[[ LISTED RECORDS open ]]
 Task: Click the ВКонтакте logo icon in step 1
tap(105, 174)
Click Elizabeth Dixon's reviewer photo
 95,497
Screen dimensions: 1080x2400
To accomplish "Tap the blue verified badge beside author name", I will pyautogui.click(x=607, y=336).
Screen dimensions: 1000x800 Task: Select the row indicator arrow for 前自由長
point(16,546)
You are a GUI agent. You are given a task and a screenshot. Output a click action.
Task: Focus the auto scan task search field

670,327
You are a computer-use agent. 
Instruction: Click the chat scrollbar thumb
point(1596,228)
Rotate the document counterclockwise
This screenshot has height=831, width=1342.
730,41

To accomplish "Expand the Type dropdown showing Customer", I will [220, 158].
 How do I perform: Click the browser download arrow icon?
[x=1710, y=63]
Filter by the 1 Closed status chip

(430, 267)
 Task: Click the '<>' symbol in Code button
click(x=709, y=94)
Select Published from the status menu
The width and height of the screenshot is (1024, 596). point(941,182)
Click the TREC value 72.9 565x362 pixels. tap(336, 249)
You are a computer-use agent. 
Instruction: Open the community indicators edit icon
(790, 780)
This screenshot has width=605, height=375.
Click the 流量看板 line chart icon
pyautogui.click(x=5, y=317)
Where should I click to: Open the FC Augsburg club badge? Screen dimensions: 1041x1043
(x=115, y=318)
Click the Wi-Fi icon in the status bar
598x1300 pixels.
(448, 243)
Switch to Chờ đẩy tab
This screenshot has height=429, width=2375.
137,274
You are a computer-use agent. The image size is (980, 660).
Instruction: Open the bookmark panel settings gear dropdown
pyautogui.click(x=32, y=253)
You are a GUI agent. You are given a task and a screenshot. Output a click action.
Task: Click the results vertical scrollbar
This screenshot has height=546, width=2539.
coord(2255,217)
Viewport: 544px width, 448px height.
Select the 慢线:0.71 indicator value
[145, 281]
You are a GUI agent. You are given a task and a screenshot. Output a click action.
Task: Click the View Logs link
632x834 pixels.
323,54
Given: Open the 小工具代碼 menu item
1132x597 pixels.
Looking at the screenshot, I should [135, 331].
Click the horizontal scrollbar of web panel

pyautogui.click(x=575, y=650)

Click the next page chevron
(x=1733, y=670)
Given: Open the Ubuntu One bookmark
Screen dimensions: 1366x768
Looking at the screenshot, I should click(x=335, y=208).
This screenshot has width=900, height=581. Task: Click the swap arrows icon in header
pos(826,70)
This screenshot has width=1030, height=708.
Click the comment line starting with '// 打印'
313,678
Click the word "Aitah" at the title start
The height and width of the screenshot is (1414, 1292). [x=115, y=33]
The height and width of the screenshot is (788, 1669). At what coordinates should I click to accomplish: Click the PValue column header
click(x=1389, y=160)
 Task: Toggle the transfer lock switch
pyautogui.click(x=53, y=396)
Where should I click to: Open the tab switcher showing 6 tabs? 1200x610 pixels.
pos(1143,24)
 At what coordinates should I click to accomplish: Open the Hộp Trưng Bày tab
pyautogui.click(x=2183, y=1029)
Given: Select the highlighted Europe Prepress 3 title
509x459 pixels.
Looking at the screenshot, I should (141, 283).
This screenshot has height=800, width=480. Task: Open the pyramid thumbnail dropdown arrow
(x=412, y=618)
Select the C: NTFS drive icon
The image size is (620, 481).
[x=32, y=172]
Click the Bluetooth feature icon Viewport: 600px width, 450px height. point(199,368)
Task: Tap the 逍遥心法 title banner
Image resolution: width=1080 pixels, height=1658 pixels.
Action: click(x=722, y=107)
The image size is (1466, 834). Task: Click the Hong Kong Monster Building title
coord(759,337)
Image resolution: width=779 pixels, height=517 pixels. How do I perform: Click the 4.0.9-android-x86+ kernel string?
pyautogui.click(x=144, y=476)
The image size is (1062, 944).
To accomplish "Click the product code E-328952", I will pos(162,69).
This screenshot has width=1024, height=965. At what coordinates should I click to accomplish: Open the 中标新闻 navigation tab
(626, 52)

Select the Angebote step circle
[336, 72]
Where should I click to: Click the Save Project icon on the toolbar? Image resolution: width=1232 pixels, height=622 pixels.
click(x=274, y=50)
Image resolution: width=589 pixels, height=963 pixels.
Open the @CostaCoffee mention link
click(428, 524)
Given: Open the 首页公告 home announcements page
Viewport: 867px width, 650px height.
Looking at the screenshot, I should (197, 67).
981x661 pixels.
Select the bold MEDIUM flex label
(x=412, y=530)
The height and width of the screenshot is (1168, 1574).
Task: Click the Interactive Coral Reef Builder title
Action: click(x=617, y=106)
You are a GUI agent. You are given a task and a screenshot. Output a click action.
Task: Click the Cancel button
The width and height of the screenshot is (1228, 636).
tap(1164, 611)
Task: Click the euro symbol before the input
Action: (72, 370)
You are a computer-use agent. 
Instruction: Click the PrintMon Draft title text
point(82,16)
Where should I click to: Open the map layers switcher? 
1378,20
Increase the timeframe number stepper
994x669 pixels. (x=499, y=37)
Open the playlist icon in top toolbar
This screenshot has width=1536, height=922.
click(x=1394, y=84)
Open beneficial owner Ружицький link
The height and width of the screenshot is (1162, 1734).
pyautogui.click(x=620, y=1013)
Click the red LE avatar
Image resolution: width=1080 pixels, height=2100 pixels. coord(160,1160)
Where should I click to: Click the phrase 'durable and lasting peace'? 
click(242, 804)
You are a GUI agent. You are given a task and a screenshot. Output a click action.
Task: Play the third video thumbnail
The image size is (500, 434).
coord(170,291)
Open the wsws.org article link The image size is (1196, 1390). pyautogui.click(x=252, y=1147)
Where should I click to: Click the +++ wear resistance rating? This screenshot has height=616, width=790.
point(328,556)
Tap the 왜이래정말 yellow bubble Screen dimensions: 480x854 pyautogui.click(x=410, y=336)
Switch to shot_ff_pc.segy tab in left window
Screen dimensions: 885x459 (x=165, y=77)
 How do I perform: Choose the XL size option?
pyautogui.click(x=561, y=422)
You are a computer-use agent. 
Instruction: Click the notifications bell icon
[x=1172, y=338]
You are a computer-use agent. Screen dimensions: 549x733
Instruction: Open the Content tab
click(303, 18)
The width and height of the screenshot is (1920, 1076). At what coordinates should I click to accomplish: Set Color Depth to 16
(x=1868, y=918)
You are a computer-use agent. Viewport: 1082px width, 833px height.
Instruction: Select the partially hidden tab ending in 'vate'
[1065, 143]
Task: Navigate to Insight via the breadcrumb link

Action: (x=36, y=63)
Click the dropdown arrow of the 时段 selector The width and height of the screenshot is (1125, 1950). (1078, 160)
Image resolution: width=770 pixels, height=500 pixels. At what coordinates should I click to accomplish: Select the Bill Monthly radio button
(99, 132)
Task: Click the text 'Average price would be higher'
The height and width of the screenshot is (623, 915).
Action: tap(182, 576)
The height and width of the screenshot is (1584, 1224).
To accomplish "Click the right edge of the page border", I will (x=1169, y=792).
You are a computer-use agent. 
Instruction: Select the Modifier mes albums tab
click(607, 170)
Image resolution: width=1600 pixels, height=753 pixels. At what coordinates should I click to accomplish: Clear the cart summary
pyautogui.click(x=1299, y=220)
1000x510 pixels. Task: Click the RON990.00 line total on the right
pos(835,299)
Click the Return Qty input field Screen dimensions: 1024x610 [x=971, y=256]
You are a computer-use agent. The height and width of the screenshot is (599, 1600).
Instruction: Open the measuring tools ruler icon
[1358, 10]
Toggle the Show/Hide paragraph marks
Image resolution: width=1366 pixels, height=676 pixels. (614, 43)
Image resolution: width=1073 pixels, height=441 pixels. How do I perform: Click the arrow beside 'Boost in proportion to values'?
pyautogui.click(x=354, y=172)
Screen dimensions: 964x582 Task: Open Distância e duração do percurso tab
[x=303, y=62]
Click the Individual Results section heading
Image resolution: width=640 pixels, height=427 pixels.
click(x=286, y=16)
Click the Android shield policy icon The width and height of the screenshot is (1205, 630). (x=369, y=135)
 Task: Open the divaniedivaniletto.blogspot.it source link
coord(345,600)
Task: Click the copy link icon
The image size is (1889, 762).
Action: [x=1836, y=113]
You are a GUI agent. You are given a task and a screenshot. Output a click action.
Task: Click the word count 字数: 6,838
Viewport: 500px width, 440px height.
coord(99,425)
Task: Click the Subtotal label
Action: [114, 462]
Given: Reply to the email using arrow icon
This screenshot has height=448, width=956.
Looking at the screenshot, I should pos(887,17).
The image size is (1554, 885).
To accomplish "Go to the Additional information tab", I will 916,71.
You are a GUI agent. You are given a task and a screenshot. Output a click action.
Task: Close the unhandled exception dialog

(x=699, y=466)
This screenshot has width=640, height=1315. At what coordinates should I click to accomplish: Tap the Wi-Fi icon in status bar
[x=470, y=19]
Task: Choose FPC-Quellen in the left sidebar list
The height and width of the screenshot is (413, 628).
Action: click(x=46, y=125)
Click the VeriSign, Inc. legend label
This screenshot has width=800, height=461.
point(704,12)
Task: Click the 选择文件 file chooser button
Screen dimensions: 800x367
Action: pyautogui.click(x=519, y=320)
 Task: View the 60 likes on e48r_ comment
[[ LISTED RECORDS closed ]]
= REQUIREMENT =
Everything from the first line of the data through the line containing "Rotate the document counterclockwise" should be echoed exactly. Add nothing.

= COMPLETED EXERCISE =
 Task: Click the ВКонтакте logo icon in step 1
tap(105, 174)
Click Elizabeth Dixon's reviewer photo
 95,497
Screen dimensions: 1080x2400
To accomplish "Tap the blue verified badge beside author name", I will pyautogui.click(x=607, y=336).
Screen dimensions: 1000x800 Task: Select the row indicator arrow for 前自由長
point(16,546)
You are a GUI agent. You are given a task and a screenshot. Output a click action.
Task: Focus the auto scan task search field

670,327
You are a computer-use agent. 
Instruction: Click the chat scrollbar thumb
point(1596,228)
Rotate the document counterclockwise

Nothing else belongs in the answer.